Extended Data Fig. 10. NUR77 modulates access to T cell help under competitive conditions.

A. Experiment performed as in Fig 6O. Graph depicts MFI of surface CD86 expression on B cells as determined via flow cytometry. B. Experiment performed as in Extended Data Fig. 8C with competitive chimeras described in Extended Data Fig. 6M, N. Graph depicts MFI of surface CD86 expression on B cells as determined via flow cytometry. C, D. Lymphocytes harvested from CD45.1+ Nr4a1^+/+ and CD45.2+ Nr4a1^−/− mice were mixed 1:1 and co-cultured with the given doses of anti-IgM for 24 h (C) or 48 h (D). Graphs depict MFI of ICAM-1 surface expression on each genotype of B cells as determined via flow cytometry.
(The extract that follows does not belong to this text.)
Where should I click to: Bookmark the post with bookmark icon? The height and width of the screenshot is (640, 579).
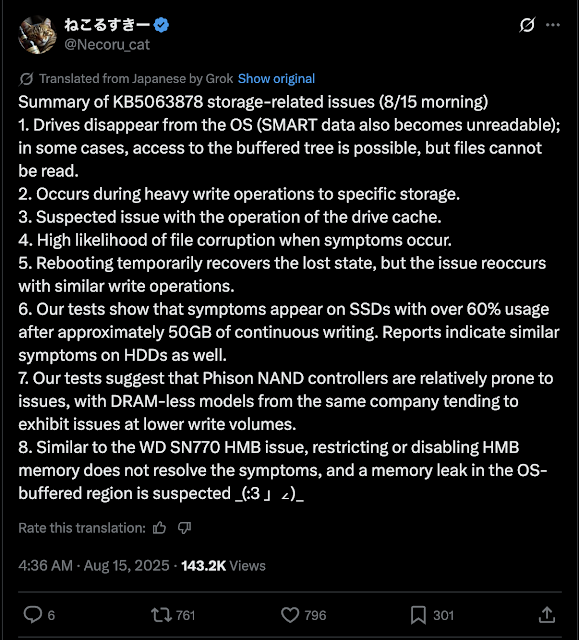pos(418,615)
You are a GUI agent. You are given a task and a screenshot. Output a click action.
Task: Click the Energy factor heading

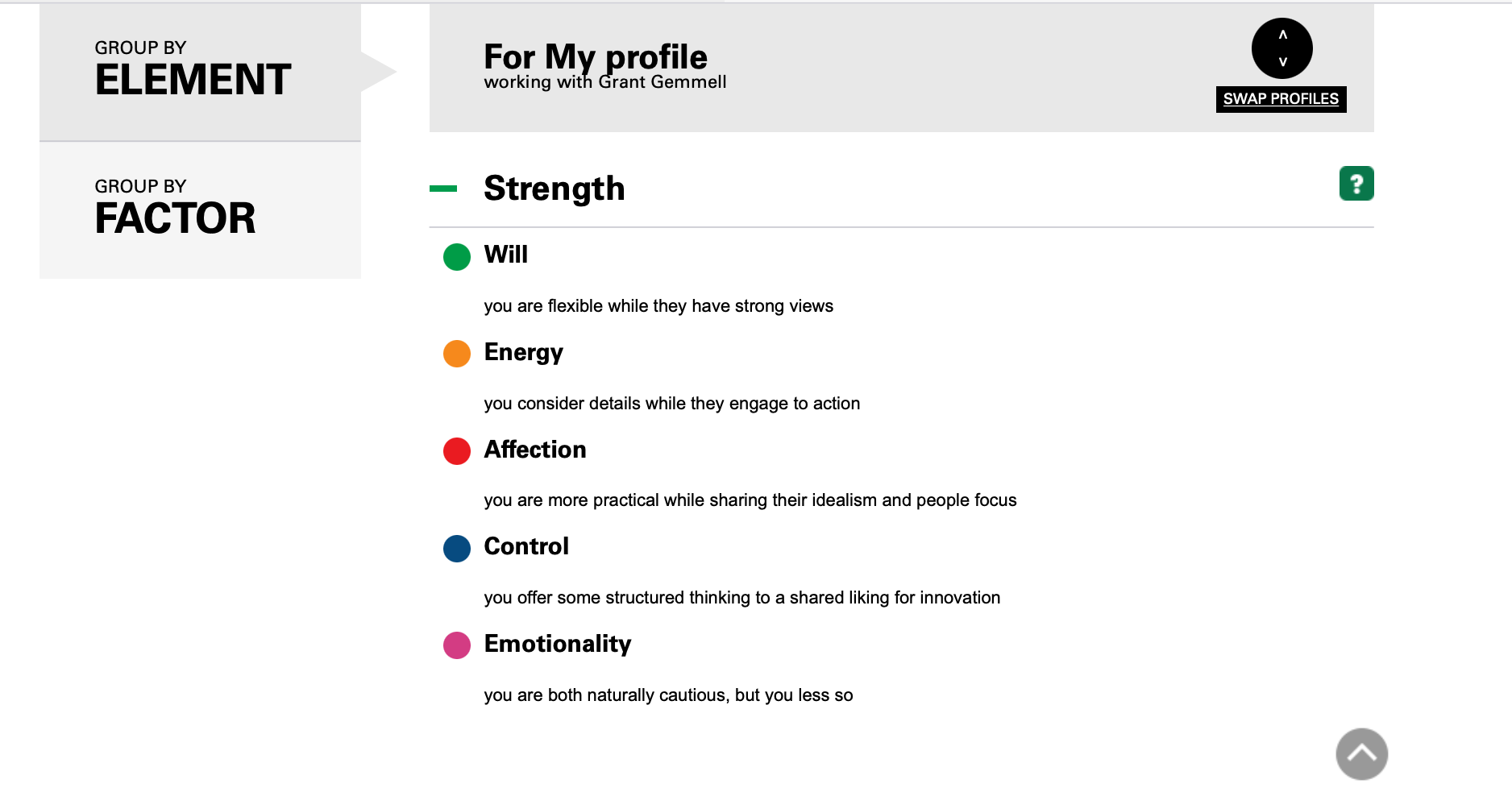tap(524, 352)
E, F. Schematic of adoptive transfer experimental design for Fig 8. B cells were purified from splenocytes harvested from Nr4a1^+/+ B1-8 Tg CD45.1/2+ and Nr4a1^−/− B1-8 Tg CD45.2+ mice via bench-top negative selection, mixed 1:1, and loaded with CTV. 2x10⁶-3x10⁶ B cells were then adoptively transferred +/− OTII splenocytes into either WT or CD40L^−/− hosts. Host mice were then immunized IP one day later with 100 μg NP-OVA/alum, followed by spleen harvest on d4. G. Graph depicts adoptive transfer data from experiments described in E, F above and presented in Fig 8H with addition of unimmunized controls and CD40L^−/− hosts that did not receive adoptive transferred OTII cells (shaded gray points). Data in this figure depict N=3 biological replicates except B (N=4) and G where individual biological samples are plotted. Mean +/− SEM displayed for all other graphs. Statistical significance was assessed with two-way ANOVA with Tukey’s (A); two-tailed unpaired student’s t-test with Holm-Sidak (B-D). *p<0.05, **p<0.01, ***p<0.001, ****p<0.0001

Supplementary Material

1

Suplementary Data 1 RNAseq RSEM_FPKM and EdgeR DEG lists

2

Suplementary Data 2 Exact p values for all figures and Extended Data figures

STATEMENT OF DATA AVAILABILITY

Raw and processed data files for the RNA-seq analyses (corresponding to Fig. 6a, b) have been deposited in the NCBI Gene Expression Omnibus under accession number GSE146747 and are provided in “Supplemental Data 1.xlsx”. All other source data that support the findings of this study are available from the corresponding author upon request.